L’agriculture régénératrice se positionne aujourd’hui comme une réponse essentielle à la triple crise agro-environnementale marquée par la perte de biodiversité, la dégradation des sols et le changement climatique. Plutôt que d’exploiter, elle vise à restaurer les sols grâce à des pratiques ciblées telles que les cultures de couverture, l’agroforesterie ou la gestion holistique des pâturages. Plus qu’une simple durabilité, cette approche dynamique améliore continuellement la fertilité des sols tout en conciliant bien-être des agriculteurs et santé des écosystèmes. Mesurée par des indicateurs scientifiques, l’agriculture régénératrice s’impose aussi comme un levier stratégique majeur dans le cadre du Pacte vert européen.

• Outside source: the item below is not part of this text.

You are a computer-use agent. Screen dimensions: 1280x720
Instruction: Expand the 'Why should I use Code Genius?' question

Les pratiques clés restauratrices au cœur de l’agriculture régénératrice
L’agriculture régénératrice se distingue par un ensemble de pratiques précises cherchant à protéger et renouveler les sols. Parmi celles-ci, les cultures de couverture sont essentielles : elles maintiennent le sol couvert toute l’année, limitant l’érosion et favorisant la vie microbienne. Le semis direct ou en bandes minimise la perturbation du sol, conservant sa structure et son humus. La rotation longue des cultures et l’introduction de cultures intercalaires diversifient les systèmes, limitant la pression des pathogènes et améliorant la fertilité.

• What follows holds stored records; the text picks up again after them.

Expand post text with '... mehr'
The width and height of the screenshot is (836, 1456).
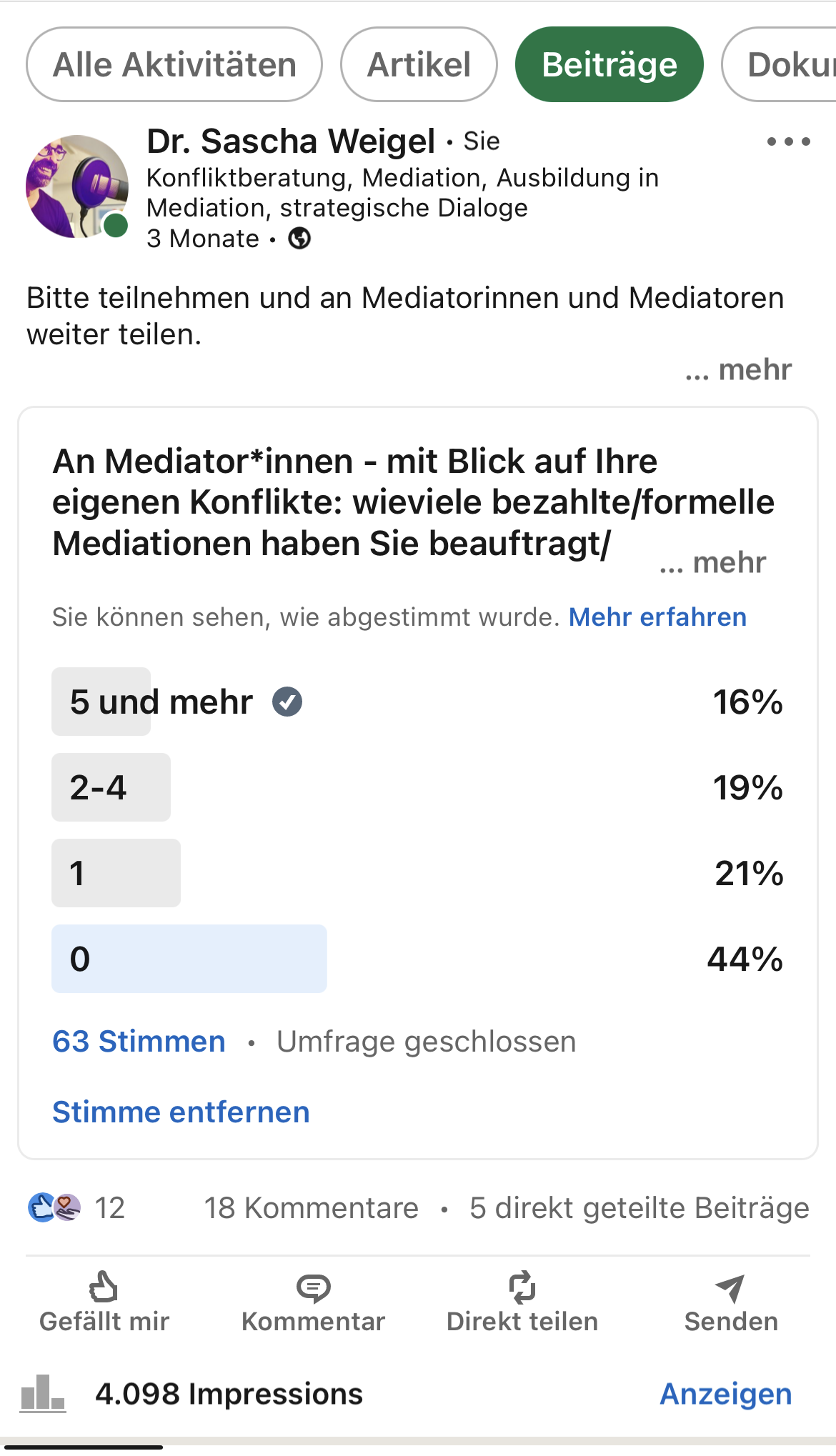[x=738, y=369]
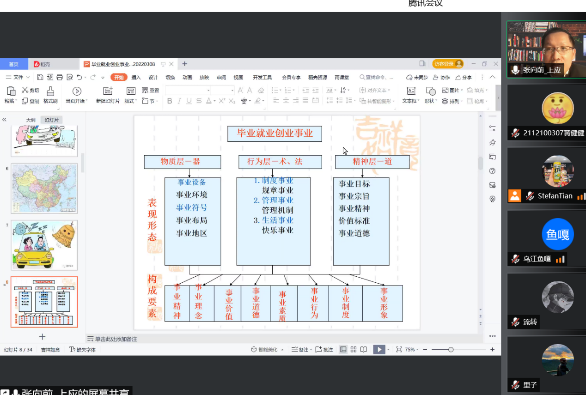Open the File menu dropdown
Screen dimensions: 586x395
pos(18,77)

L’agroforesterie pour restaurer la biodiversité
L’intégration d’arbres et de haies dans les parcelles agricoles rétablit une biodiversité fonctionnelle. Ces éléments constituent des habitats pour une faune utile – insectes pollinisateurs, oiseaux et micro-organismes – qui participent à la régulation des ravageurs, réduisant ainsi la dépendance aux pesticides chimiques.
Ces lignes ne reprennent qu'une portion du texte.